*Supplied data*

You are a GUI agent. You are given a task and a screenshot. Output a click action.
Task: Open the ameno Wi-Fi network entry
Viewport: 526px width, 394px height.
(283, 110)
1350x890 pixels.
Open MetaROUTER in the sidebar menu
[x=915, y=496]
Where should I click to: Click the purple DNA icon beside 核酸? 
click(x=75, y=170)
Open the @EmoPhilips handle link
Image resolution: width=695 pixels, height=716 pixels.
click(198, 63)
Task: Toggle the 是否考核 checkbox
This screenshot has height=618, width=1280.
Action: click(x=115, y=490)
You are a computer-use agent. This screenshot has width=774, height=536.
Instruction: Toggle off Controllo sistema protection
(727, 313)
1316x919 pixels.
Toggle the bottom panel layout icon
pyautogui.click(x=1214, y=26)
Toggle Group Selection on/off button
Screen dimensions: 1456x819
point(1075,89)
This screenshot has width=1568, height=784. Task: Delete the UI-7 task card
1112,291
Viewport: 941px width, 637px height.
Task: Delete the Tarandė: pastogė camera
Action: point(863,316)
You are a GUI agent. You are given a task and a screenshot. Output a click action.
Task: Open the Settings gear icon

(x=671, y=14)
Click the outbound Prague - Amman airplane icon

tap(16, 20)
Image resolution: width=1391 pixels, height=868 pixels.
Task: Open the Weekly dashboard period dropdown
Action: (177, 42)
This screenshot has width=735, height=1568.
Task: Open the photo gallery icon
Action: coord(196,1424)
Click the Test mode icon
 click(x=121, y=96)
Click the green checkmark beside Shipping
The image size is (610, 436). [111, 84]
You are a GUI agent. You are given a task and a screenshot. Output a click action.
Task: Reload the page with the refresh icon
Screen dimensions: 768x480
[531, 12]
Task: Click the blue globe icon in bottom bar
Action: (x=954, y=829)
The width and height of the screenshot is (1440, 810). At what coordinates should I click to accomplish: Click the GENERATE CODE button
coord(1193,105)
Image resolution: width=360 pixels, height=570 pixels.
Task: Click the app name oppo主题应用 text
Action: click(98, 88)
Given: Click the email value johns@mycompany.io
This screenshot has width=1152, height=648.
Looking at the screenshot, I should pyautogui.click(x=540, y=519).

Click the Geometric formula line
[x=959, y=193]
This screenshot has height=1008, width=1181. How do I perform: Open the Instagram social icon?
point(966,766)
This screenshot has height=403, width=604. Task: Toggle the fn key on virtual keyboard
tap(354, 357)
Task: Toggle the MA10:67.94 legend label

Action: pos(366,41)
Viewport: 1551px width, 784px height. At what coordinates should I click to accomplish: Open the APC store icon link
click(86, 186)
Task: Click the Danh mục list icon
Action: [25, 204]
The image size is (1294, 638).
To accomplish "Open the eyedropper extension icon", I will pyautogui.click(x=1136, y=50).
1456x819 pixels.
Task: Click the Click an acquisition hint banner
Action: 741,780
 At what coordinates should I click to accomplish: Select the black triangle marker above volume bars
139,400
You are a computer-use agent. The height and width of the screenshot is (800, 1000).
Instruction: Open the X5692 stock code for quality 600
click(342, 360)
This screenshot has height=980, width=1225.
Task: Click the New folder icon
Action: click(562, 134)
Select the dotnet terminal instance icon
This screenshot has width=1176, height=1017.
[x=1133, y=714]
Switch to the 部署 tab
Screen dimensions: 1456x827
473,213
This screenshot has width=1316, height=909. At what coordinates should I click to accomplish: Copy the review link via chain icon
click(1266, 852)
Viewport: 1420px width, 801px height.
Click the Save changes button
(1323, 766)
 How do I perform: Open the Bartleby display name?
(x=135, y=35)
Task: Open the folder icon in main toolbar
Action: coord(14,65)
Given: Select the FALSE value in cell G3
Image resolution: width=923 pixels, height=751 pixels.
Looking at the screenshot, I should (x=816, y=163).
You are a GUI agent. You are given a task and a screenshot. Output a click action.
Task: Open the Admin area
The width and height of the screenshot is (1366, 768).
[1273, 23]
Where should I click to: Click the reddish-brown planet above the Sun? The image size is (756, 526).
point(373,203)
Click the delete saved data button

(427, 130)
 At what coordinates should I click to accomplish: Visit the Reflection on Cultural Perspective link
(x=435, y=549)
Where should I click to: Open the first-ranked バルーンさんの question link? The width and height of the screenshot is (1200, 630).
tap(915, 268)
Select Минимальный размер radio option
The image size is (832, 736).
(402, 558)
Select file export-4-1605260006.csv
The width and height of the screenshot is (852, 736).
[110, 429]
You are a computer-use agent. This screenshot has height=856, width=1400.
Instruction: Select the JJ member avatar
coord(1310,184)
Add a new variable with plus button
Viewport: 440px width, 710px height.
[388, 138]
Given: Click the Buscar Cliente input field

*Task brief*
Rewrite every one of these entries so that each "Where should I click to" becomes "Where do I click to", with nothing else altered.

*Result*
You are a GUI agent. You are given a task and a screenshot. Output a click action.
Task: Open the ameno Wi-Fi network entry
Viewport: 526px width, 394px height.
(283, 110)
1350x890 pixels.
Open MetaROUTER in the sidebar menu
[x=915, y=496]
Where do I click to: Click the purple DNA icon beside 核酸? 
click(x=75, y=170)
Open the @EmoPhilips handle link
Image resolution: width=695 pixels, height=716 pixels.
click(198, 63)
Task: Toggle the 是否考核 checkbox
This screenshot has height=618, width=1280.
Action: click(x=115, y=490)
You are a computer-use agent. This screenshot has width=774, height=536.
Instruction: Toggle off Controllo sistema protection
(727, 313)
1316x919 pixels.
Toggle the bottom panel layout icon
pyautogui.click(x=1214, y=26)
Toggle Group Selection on/off button
Screen dimensions: 1456x819
point(1075,89)
This screenshot has width=1568, height=784. Task: Delete the UI-7 task card
1112,291
Viewport: 941px width, 637px height.
Task: Delete the Tarandė: pastogė camera
Action: point(863,316)
You are a GUI agent. You are given a task and a screenshot. Output a click action.
Task: Open the Settings gear icon

(x=671, y=14)
Click the outbound Prague - Amman airplane icon

tap(16, 20)
Image resolution: width=1391 pixels, height=868 pixels.
Task: Open the Weekly dashboard period dropdown
Action: (177, 42)
This screenshot has width=735, height=1568.
Task: Open the photo gallery icon
Action: coord(196,1424)
Click the Test mode icon
 click(x=121, y=96)
Click the green checkmark beside Shipping
The image size is (610, 436). [111, 84]
You are a GUI agent. You are given a task and a screenshot. Output a click action.
Task: Reload the page with the refresh icon
Screen dimensions: 768x480
[531, 12]
Task: Click the blue globe icon in bottom bar
Action: (x=954, y=829)
The width and height of the screenshot is (1440, 810). At what coordinates should I click to accomplish: Click the GENERATE CODE button
coord(1193,105)
Image resolution: width=360 pixels, height=570 pixels.
Task: Click the app name oppo主题应用 text
Action: click(98, 88)
Given: Click the email value johns@mycompany.io
This screenshot has width=1152, height=648.
Looking at the screenshot, I should pyautogui.click(x=540, y=519).

Click the Geometric formula line
[x=959, y=193]
This screenshot has height=1008, width=1181. How do I perform: Open the Instagram social icon?
point(966,766)
This screenshot has height=403, width=604. Task: Toggle the fn key on virtual keyboard
tap(354, 357)
Task: Toggle the MA10:67.94 legend label

Action: pos(366,41)
Viewport: 1551px width, 784px height. At what coordinates should I click to accomplish: Open the APC store icon link
click(86, 186)
Task: Click the Danh mục list icon
Action: [25, 204]
The image size is (1294, 638).
To accomplish "Open the eyedropper extension icon", I will pyautogui.click(x=1136, y=50).
1456x819 pixels.
Task: Click the Click an acquisition hint banner
Action: 741,780
 At what coordinates should I click to accomplish: Select the black triangle marker above volume bars
139,400
You are a computer-use agent. The height and width of the screenshot is (800, 1000).
Instruction: Open the X5692 stock code for quality 600
click(342, 360)
This screenshot has height=980, width=1225.
Task: Click the New folder icon
Action: click(562, 134)
Select the dotnet terminal instance icon
This screenshot has width=1176, height=1017.
[x=1133, y=714]
Switch to the 部署 tab
Screen dimensions: 1456x827
473,213
This screenshot has width=1316, height=909. At what coordinates should I click to accomplish: Copy the review link via chain icon
click(1266, 852)
Viewport: 1420px width, 801px height.
Click the Save changes button
(1323, 766)
 How do I perform: Open the Bartleby display name?
(x=135, y=35)
Task: Open the folder icon in main toolbar
Action: coord(14,65)
Given: Select the FALSE value in cell G3
Image resolution: width=923 pixels, height=751 pixels.
Looking at the screenshot, I should (x=816, y=163).
You are a GUI agent. You are given a task and a screenshot. Output a click action.
Task: Open the Admin area
The width and height of the screenshot is (1366, 768).
[1273, 23]
Where do I click to: Click the reddish-brown planet above the Sun? The image size is (756, 526).
point(373,203)
Click the delete saved data button

(427, 130)
 At what coordinates should I click to accomplish: Visit the Reflection on Cultural Perspective link
(x=435, y=549)
Where do I click to: Open the first-ranked バルーンさんの question link? The width and height of the screenshot is (1200, 630).
tap(915, 268)
Select Минимальный размер radio option
The image size is (832, 736).
(402, 558)
Select file export-4-1605260006.csv
The width and height of the screenshot is (852, 736).
[110, 429]
You are a computer-use agent. This screenshot has height=856, width=1400.
Instruction: Select the JJ member avatar
coord(1310,184)
Add a new variable with plus button
Viewport: 440px width, 710px height.
[388, 138]
Given: Click the Buscar Cliente input field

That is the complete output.